Honestly, I think it's most important that writers not just cheapen death and use it as a manipulative gimmick. Killing off a character is always dramatic, and it will invariably elicit a response from your audience...but it will also alienate at least a part of your audience, and it will drive away readers. Beware. Bringing a character back doesn't need to have drawbacks, especially if you're just fixing something that was a mistake. Just be sure you don't make a habit of killing off characters. It's very often a puerile tactic that people rightly are increasingly resistant to and resentful towards...because it's also manipulative by its nature.

Tantz_Aerine at 11:22AM, April 4, 2021

Great article, and thank you for the shoutout. You honour me! I of course agree with everything you expanded upon!

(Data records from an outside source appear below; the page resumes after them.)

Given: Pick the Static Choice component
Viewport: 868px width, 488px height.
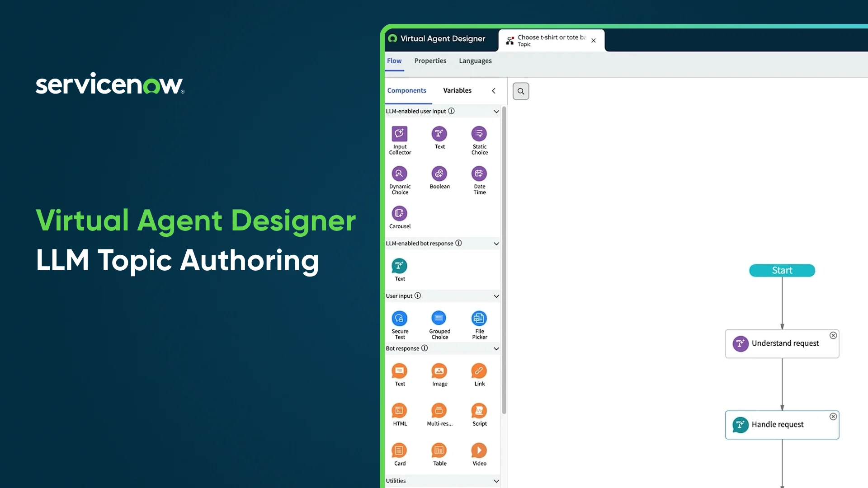Looking at the screenshot, I should [479, 134].
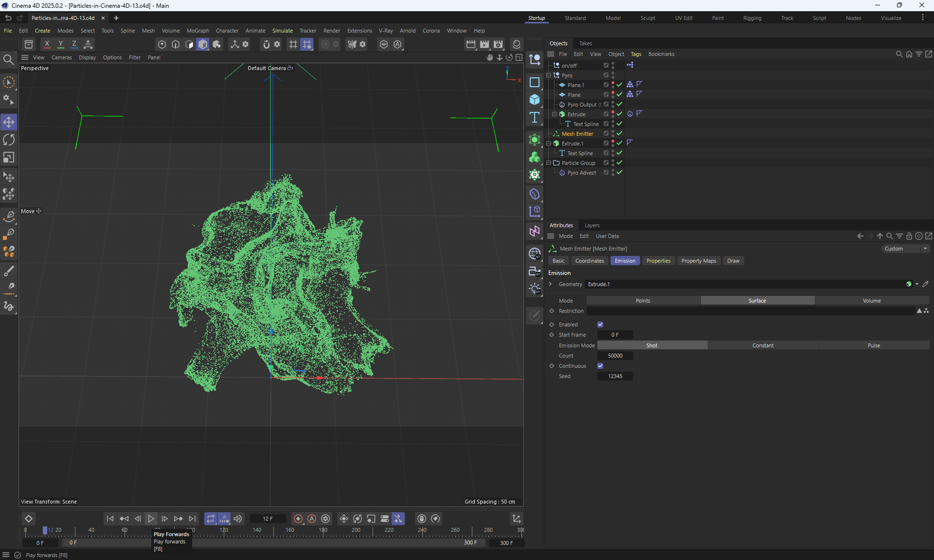The height and width of the screenshot is (560, 934).
Task: Click the viewport search magnifier icon
Action: click(x=8, y=59)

Xade at 10:50AM, April 4, 2021

Hunters take great lengths to prevent being turned, using a .... self-destruct spell, to make it simpler. Upon drinking the undead's blood they immediately die in various ways, depending on the spell, often taking the sire with them because it destroys any and all blood in the body. 99% of the undead become monsters who merely wanted to extend their lives for selfish reasons but one did it for a selfless reason and maintained their humanity. But that's another story. ;-)

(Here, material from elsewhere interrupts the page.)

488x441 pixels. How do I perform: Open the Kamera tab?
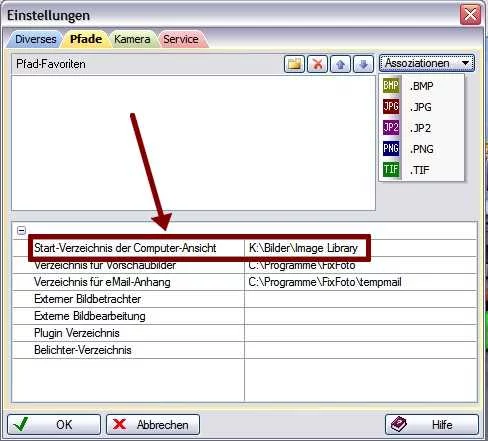pos(132,39)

Xade at 8:58AM, April 4, 2021

In my webcomic world, they have the typical clinical death time frame. Any injury, short of a catastrophic brain loss can be healed with magic but only with a very powerful and extensive spell. Not every wizard can do it because it also involves retraining the body to live, heartbeat, lungs, etc. THis can be doubly hard for an undead wizard, who has none and must use another person to do so. Speaking of the undead, those too are rare in my world and the undead must either be a wizard or have it done by a wizard or an already undead person. It normally involves very complicated spellwork both before death and after raising unless it's an undead turning. Whith undeath turning the undead must give the living what little blood they have then upon the new undead raising, drain them. it's a very risky and painful process and the fresh one is often locked up, for if they escape and get purged the sire will die.

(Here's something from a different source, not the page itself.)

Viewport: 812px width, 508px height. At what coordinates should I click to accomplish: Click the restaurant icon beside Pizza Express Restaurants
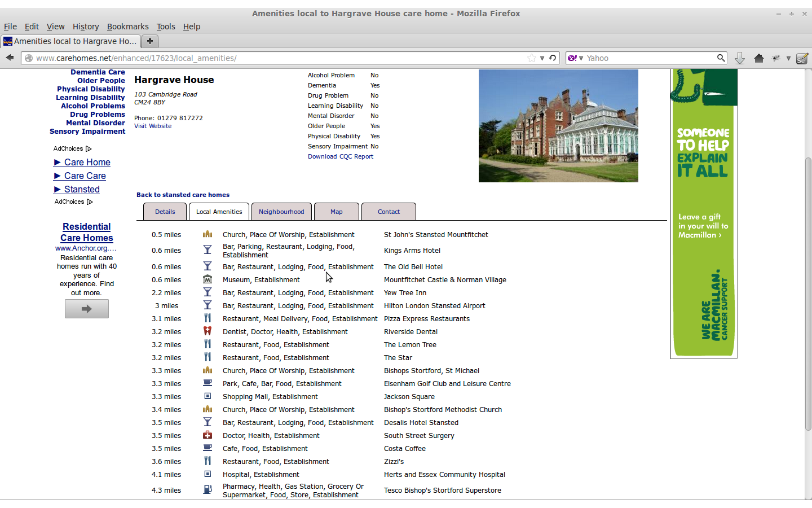pyautogui.click(x=208, y=318)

dpat57 at 1:04AM, April 4, 2021

Good thoughts! Resurrection themes feature in a couple of my comics, like alien tech duplicating people after they expired, or ancient objects of unknown power bringing the dead back to life. But there's always the question(s) of how long will it last for, what are the limits of their new form, and are they really the same person or something else entirely? The fun never stops.